いや、俺は言わなくても信じてるよ、水鏡のこと。なんせ俺の親友だからな!

「打てばいいのか、打てば…!」

カキーン!
うーん、いい音。
「ば…バカな…」
「さっすが水鏡!」
「やったね、みーちゃん!」
うわうわうわ。まじで打ちやがったよあいつ(笑)しかも文句なしにホームラン。
「なあ、点が入るなら走らなくてもいいか?」
「いや、ダメだろ」
その通りだ花菱君。うん、水鏡、えらかった。とりあえず走ってこい。点にならないから。



えー…、なんでこうなってんのかな。
「ふ、風子!やっぱり少し丈が…」
「だいじょびだいじょび!」
「樋口…僕は今猛烈にあれをなんとかしたい」
「できるならしてほしいし」
うん、風子ちゃんはもともと、いつもみたいなカッコだったけど。

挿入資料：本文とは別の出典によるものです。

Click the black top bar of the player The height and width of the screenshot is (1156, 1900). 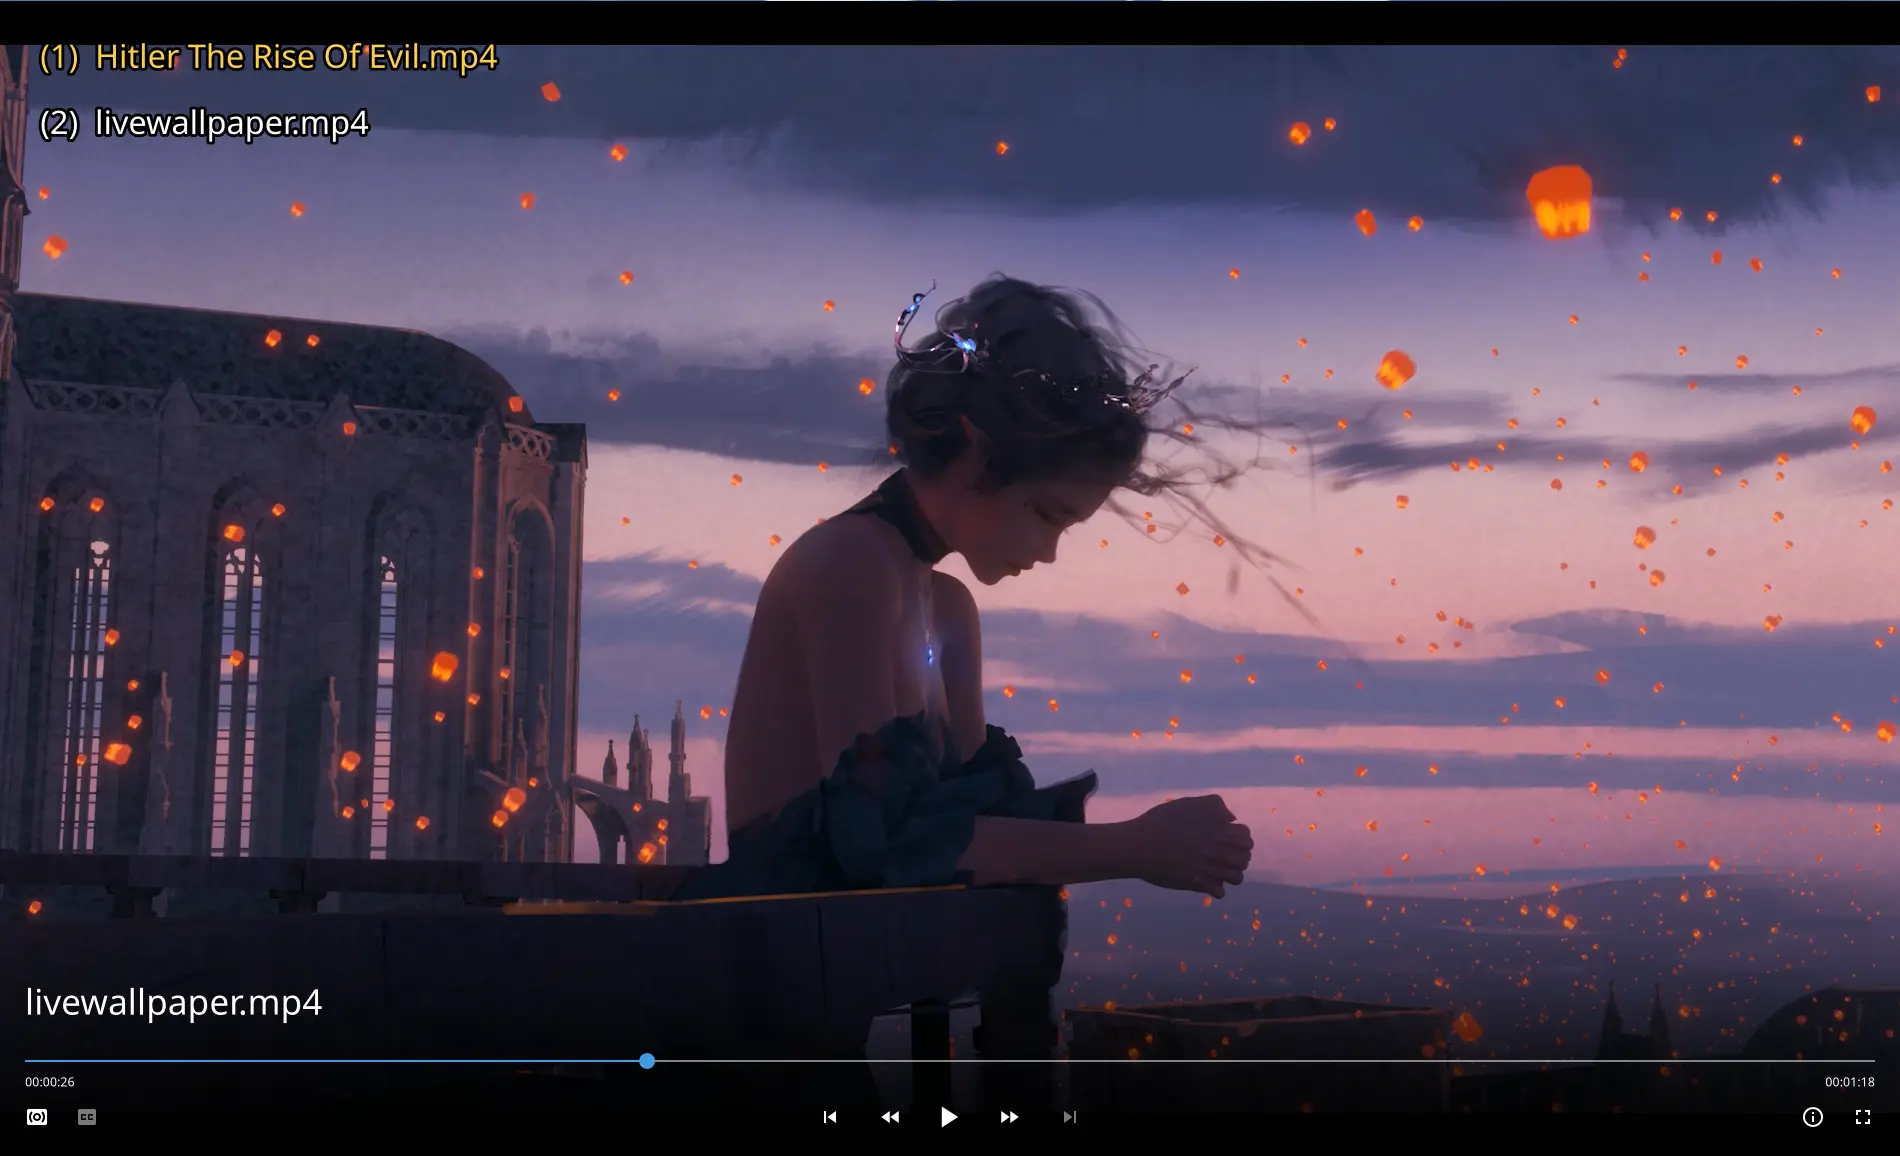[x=950, y=22]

応援に来てた桔梗ちゃんと佐古下ちゃんはふつうの私服…だったはずなんだけどな。俺の目がおかしくなければ、その三人はチアガールのカッコしてるよ。…あれ?(笑)
いや、ていうか隣で死にかけてた水鏡の殺気が凄まじいんだけど!?超怖い!!
「さ、最終回、がっつり応援しちゃってよ!」
…そーなんだよなあ。
最終回なんだよ、いま。
うん、おかしいな。最初は勝ってたはずなのに、知らないうちに負けてたし。このままだと負けるねー、うわー。
「…おい!この試合に負けたらペナルティーをつけるのはどうだ?」
「はあ?いまさらかよ」
「負けるから断るか?」
「負けねーし!いいぜ、うけてやる!」
あーあー…。花菱君、勘弁して。そんな勢いだけで行くなよ…。
第一、相手の顔からしてアホなことだろうなあと思うよ。てかわりと負けそうだし。
「ふっふっふ…、」


「こちらが勝ったら、彼女たちとデートさせてもらおうか!!!」


「ふざけんなよカス」
花菱君即答ー!!(笑)
「そちらが勝てば、なんでも好きなことをさせてやる」
自信満々なとこ、悪いんだけどさー。

「花菱君、それ受けよっか」

「は?」
「樋口?」
まあまあ、死にかけの水鏡は黙ってなよ。
「負けなきゃいいんでしょ、ようは」
「話が早い」
ははは、野球部の主将さん、あんた笑ってられるのも今のうちだけだよ。彼らが黙ってるはず、ないからね。それに、俺、ちょびっと怒ったかな。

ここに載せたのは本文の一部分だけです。